TOKYO (Reuters Life!) - It belongs to an unpopular genre and lacks a gripping title, but a Japanese book blasting the country’s bureaucratic elite -- by a bureaucrat -- is proving an unlikely hit with a nation fed up at a lagging response to the massive March disaster.
“Collapse of Japan’s Central Administration,” by the outspoken Shigeaki Koga, is a tale of internal bickering, falsehood and the stifling culture within the Japanese bureaucracy which led to the Fukushima nuclear disaster and hinders recovery from the March 11 earthquake and tsunami.
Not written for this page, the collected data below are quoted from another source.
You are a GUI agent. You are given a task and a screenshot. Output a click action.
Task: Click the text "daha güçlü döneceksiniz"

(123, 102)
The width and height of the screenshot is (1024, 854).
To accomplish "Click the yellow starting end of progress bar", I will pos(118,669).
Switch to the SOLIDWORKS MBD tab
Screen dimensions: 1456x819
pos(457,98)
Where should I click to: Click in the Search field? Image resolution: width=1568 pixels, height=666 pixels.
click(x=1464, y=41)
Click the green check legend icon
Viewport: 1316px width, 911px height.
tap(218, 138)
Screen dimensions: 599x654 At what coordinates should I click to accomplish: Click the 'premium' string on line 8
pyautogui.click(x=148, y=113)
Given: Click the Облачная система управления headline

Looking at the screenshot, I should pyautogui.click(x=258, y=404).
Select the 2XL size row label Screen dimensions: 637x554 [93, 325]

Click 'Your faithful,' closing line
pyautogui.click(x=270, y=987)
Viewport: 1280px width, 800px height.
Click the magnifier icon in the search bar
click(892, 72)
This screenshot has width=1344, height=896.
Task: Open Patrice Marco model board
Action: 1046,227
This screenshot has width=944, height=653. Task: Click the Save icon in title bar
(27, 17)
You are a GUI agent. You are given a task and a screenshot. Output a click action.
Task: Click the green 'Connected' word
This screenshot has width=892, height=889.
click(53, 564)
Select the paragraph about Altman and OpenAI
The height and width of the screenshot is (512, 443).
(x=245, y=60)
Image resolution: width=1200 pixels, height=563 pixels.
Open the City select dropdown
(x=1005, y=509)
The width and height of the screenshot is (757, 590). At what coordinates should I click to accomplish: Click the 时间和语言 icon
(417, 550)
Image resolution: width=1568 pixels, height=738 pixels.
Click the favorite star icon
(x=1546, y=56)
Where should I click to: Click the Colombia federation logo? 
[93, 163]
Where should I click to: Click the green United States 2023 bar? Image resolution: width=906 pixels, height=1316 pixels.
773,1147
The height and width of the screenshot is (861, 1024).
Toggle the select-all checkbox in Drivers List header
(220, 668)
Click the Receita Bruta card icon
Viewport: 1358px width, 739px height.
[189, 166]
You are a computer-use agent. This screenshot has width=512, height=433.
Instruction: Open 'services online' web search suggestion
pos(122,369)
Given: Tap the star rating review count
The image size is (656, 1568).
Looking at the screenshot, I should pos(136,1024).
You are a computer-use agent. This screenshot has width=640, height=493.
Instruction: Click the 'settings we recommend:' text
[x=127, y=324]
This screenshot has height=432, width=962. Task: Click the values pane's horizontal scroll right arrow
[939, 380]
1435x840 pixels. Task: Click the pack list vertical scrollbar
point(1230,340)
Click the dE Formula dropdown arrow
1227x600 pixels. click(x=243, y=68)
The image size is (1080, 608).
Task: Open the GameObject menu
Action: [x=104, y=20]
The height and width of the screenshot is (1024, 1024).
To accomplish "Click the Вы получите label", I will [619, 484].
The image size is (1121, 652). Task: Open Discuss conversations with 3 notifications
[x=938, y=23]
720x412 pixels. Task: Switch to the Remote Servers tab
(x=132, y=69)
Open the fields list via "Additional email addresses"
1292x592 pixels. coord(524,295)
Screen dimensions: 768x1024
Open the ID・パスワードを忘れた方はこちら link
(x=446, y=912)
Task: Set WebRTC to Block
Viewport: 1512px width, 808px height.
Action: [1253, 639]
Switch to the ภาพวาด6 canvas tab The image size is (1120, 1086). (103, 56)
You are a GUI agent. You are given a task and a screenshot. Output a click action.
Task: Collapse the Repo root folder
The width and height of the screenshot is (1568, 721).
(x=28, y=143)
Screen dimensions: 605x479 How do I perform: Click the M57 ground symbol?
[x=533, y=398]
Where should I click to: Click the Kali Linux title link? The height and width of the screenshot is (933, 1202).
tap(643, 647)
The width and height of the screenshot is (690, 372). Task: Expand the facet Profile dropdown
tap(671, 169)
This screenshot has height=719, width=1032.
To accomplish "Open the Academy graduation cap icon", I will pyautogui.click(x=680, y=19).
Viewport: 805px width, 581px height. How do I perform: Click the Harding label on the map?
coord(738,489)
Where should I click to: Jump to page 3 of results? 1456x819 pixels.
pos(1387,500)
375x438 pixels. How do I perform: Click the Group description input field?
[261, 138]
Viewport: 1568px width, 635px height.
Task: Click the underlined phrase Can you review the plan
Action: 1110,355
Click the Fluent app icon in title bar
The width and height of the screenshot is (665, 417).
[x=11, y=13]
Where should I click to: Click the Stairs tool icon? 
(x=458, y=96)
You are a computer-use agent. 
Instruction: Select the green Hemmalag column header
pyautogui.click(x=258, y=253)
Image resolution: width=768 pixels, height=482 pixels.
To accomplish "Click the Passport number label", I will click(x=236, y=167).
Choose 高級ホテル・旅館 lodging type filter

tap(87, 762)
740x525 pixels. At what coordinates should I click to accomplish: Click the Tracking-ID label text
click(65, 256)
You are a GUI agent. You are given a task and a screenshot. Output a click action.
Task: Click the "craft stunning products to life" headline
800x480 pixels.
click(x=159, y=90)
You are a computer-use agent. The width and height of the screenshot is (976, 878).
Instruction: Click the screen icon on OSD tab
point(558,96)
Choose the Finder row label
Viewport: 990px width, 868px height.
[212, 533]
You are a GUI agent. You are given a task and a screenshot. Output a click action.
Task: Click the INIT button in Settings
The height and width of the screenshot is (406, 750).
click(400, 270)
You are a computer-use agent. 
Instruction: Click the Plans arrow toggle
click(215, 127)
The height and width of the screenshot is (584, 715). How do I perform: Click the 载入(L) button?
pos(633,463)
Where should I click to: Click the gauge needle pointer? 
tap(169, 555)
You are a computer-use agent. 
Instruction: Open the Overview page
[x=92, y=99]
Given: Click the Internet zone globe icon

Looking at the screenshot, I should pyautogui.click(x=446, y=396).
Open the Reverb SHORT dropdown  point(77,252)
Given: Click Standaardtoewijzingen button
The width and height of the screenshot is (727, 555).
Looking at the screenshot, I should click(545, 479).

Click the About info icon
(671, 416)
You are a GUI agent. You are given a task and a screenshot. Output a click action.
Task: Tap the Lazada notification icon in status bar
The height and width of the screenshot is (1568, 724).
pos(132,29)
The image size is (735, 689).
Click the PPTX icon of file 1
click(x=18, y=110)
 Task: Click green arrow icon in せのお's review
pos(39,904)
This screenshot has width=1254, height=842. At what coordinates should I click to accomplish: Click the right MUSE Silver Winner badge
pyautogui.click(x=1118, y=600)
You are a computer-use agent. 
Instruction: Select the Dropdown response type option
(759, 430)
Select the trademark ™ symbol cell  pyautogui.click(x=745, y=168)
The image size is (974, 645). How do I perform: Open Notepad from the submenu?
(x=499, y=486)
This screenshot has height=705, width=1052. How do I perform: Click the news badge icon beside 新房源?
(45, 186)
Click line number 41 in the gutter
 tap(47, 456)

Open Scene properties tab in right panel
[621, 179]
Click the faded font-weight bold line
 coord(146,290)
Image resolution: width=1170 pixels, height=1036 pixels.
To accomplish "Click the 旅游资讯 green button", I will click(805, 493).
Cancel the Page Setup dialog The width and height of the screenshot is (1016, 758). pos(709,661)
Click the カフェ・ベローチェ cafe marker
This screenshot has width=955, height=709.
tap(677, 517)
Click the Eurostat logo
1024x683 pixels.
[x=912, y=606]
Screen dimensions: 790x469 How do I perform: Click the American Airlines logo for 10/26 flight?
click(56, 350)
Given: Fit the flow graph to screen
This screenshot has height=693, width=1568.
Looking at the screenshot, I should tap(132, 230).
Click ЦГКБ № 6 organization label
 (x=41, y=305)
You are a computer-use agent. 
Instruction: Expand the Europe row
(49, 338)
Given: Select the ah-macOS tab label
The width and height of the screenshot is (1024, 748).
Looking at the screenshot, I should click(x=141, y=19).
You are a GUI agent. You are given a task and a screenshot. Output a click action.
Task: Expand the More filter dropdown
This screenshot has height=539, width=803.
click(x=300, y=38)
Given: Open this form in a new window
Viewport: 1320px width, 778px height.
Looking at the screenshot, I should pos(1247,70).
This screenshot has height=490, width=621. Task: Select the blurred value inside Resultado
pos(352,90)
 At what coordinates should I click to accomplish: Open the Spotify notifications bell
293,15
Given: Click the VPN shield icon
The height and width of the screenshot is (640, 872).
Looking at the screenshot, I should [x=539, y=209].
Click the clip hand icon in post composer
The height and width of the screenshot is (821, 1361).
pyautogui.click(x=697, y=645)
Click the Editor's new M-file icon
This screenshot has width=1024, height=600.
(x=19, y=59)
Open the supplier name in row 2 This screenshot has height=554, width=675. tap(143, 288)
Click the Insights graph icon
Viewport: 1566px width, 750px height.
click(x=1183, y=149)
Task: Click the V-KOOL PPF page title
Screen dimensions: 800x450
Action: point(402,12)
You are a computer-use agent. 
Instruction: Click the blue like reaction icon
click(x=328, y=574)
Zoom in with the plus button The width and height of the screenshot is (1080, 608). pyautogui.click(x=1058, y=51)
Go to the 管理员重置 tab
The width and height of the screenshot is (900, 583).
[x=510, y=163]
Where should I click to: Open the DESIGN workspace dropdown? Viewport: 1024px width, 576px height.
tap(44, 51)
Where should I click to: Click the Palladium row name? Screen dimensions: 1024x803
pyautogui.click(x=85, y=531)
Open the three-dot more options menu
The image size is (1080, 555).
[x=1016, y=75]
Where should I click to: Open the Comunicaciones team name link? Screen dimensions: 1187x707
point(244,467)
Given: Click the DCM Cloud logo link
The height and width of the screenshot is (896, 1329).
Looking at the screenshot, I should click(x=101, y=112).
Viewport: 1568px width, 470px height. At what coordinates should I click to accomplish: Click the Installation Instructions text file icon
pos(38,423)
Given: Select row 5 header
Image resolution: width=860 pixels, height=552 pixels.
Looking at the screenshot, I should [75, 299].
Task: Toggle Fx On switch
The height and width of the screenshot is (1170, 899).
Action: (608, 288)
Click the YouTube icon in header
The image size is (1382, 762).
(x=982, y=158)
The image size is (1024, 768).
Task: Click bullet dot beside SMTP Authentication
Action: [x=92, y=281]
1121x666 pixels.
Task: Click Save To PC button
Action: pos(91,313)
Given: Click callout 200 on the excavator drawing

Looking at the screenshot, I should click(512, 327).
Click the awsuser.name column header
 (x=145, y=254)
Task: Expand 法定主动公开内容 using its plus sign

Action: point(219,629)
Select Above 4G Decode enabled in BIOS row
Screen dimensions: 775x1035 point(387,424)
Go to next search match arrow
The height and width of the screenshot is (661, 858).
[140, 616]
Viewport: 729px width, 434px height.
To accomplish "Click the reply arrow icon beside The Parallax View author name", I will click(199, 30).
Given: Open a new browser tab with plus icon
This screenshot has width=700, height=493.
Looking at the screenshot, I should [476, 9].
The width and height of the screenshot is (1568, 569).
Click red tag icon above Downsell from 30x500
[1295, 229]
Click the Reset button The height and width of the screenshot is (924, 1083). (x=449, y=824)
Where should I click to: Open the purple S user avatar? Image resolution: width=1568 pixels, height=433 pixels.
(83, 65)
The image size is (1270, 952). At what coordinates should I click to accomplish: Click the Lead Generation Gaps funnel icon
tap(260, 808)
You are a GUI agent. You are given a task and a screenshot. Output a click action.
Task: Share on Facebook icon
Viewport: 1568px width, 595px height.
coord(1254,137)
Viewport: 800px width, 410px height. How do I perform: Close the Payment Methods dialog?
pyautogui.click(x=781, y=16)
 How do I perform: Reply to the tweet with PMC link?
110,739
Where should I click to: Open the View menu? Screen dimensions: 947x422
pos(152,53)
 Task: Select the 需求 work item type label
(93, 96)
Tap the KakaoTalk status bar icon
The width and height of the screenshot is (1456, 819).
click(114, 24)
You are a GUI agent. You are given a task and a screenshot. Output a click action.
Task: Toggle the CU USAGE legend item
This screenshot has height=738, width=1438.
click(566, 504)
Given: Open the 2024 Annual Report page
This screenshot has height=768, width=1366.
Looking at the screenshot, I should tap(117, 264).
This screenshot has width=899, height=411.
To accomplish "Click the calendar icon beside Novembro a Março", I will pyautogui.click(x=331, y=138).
Calling Kasumigaseki, the name of the Tokyo area housing Japan’s bureaucracy, “a graveyard for talent,” Koga -- who works at the powerful trade ministry -- slammed a lack of cooperation between ministries and a system that does not reward bureaucrats who try to serve the nation rather than their ministries.
“It’s convincing because it’s been written by a top official at the ministry, who’s actually working there,” said Tsuguo Nishike, who runs a bookstore in Akasaka, just a stone’s throw from Japan’s parliament building.
“It had excellent timing as well. Everyone has been curious about what’s been happening behind the scenes about Fukushima.”
Koga, who has been at the Ministry of Economy, Trade and Industry (METI) for over 30 years, drew official ire earlier this year when he wrote an memo picking apart the logic of the backroom deal his ministry was crafting to save Tokyo Electric Power from bankruptcy because of mounting liability due to the Fukushima crisis.
An advocate of tough-love restructuring, Koga in 2003 helped create a new agency to speed the restructuring of Japanese “zombie” firms such as retailer Daiei.
But his push for a similar handling of the power firm prompted requests for him to leave the ministry, media reports said. Though he has hung onto his post, he has also taken the unusual step of going public with his criticism in the media.
His book, which has been among the top 100 sellers on Amazon Japan since its publication in May, has sold more than 380,000 copies -- quite unusual for a serious political book.
“It’s been reigning at the top of the shelf virtually from the week it was published,” said Eiji Koshiba, who manages another Akasaka bookstore.
“Compared to its competitors, it’s head and shoulders ahead, selling double or triple similar books in the genre.”